In der Krieg-Frage wird erkennbar, wie unsinnig der Feminismus ist.
Die Streichung der Bürgergeldzahlungen an männliche Ukrainer wird ohne Effekt bleiben. Schließlich wissen wir aus anderem Zusammenhang, dass es keine Pull-Effekte gibt und die Einschränkungen von Zahlungen bloß menschenverachtend sind und immer ohne Auswirkungen bleiben.
Hallo! Das endlich jemand über dieses Thema redet, finde ich wichtig. Ich habe zwei Söhne und beiden habe ich empfohlen, die Eintragung im Ausweis von „männlich“ auf „weiblich“ ändern zu lassen. Wenn das alle Männer im wehrfähigen Alter machen würden, dann wäre die Politik gefordert.
Vielleicht ist das ja ein Tipp für alle Männer, die sich auf eurer Seite informieren wollen.
Viele Grüße
Oliver
Es gibt also Bemühungen, die ukrainischen Männer zur Rückkehr und um Soldatendienst zu drängen. Vllt können Feministen das Thema entdecken und reden dann mal mit denen, wie unterdrückerisch deren Verhalten so auf Frauen wieder mal wirkt. Man hört von den Feministen so auffallend wenig zu dem Thema. Vllt suchen die noch die weißen Federn.
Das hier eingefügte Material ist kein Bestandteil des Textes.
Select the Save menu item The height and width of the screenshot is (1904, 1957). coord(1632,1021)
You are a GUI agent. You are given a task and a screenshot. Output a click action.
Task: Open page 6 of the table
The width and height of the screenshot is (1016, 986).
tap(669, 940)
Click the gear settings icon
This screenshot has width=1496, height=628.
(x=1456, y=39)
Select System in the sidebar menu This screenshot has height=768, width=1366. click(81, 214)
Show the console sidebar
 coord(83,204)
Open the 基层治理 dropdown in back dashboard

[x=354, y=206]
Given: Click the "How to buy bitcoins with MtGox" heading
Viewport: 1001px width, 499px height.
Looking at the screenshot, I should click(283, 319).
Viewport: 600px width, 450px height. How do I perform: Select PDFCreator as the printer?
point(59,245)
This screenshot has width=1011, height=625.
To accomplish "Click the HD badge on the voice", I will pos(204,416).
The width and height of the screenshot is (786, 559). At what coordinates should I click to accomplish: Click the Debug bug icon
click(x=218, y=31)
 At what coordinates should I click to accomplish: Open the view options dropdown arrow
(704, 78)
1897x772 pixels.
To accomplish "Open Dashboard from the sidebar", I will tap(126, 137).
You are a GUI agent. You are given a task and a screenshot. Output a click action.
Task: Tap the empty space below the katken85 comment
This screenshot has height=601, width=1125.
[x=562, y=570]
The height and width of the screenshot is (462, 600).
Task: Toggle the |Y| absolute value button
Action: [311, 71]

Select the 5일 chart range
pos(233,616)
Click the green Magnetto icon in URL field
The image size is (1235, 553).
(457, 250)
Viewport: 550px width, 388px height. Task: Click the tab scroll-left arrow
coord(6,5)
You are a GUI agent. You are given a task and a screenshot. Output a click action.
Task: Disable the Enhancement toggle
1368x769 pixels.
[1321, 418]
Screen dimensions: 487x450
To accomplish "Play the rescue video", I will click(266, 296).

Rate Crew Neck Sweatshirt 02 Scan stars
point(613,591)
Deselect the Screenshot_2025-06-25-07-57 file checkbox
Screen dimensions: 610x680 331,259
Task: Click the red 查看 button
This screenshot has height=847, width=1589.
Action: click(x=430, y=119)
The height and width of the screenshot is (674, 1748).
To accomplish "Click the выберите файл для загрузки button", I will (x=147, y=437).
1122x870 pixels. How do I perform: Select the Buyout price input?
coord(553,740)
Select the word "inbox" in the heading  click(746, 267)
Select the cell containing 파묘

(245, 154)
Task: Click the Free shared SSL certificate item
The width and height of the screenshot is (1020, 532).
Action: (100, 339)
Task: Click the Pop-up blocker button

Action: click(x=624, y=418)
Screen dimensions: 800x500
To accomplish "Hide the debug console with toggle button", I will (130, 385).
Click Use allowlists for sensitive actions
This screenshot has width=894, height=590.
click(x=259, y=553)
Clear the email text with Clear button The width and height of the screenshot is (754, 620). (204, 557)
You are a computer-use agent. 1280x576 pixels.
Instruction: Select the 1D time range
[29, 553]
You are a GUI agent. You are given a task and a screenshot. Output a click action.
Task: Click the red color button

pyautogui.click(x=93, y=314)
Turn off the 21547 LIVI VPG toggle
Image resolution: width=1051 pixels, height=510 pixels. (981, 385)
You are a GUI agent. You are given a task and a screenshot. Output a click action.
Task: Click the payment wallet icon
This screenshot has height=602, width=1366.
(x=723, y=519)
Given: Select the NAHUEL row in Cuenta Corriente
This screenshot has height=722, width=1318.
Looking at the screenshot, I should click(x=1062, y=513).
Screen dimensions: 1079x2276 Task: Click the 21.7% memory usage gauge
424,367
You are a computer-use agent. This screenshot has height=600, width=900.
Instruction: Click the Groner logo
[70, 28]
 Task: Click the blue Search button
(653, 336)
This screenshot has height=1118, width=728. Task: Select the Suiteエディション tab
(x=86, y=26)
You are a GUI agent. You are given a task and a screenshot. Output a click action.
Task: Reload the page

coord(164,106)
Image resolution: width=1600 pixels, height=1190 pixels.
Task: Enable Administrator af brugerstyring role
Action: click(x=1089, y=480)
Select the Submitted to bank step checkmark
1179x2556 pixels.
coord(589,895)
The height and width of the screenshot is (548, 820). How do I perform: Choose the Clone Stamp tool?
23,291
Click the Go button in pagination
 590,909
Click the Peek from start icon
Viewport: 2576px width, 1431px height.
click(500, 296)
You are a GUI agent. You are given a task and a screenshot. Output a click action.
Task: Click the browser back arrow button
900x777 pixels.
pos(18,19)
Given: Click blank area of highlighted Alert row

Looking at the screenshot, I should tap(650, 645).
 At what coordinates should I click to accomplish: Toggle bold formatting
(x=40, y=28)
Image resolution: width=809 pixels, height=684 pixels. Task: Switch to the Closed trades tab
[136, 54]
Diese Genderei, obwohl nur Männer betroffen sind, sind schon ein Hohn, den wir schon beim Afghanistanartikel hier auf Manddat sehen konnten. Alle 68 Bundeswehrsoldaten, die dort ihr Leben gelassen hatten, waren Männer. 0 Frauen. Und trotzdem wurden offiziell den Soldatinnen und Soldaten gedacht, die ihr Leben dort gelassen hatten.
So ist es immer dasselbe: Bei den Opfern wollen Frauen immer dabei sein. Auch wenn sie nicht wirklich Opfer sind. Und jedes mal, wenn die Opferrolle der Frau faktisch unterlegt relativiert, dann kommt einem nur blankes Entsetzen oder Hass entgegen. Männer sind Bürger zweiter Klasse und nicht aus Fleisch und Blut wie es scheint.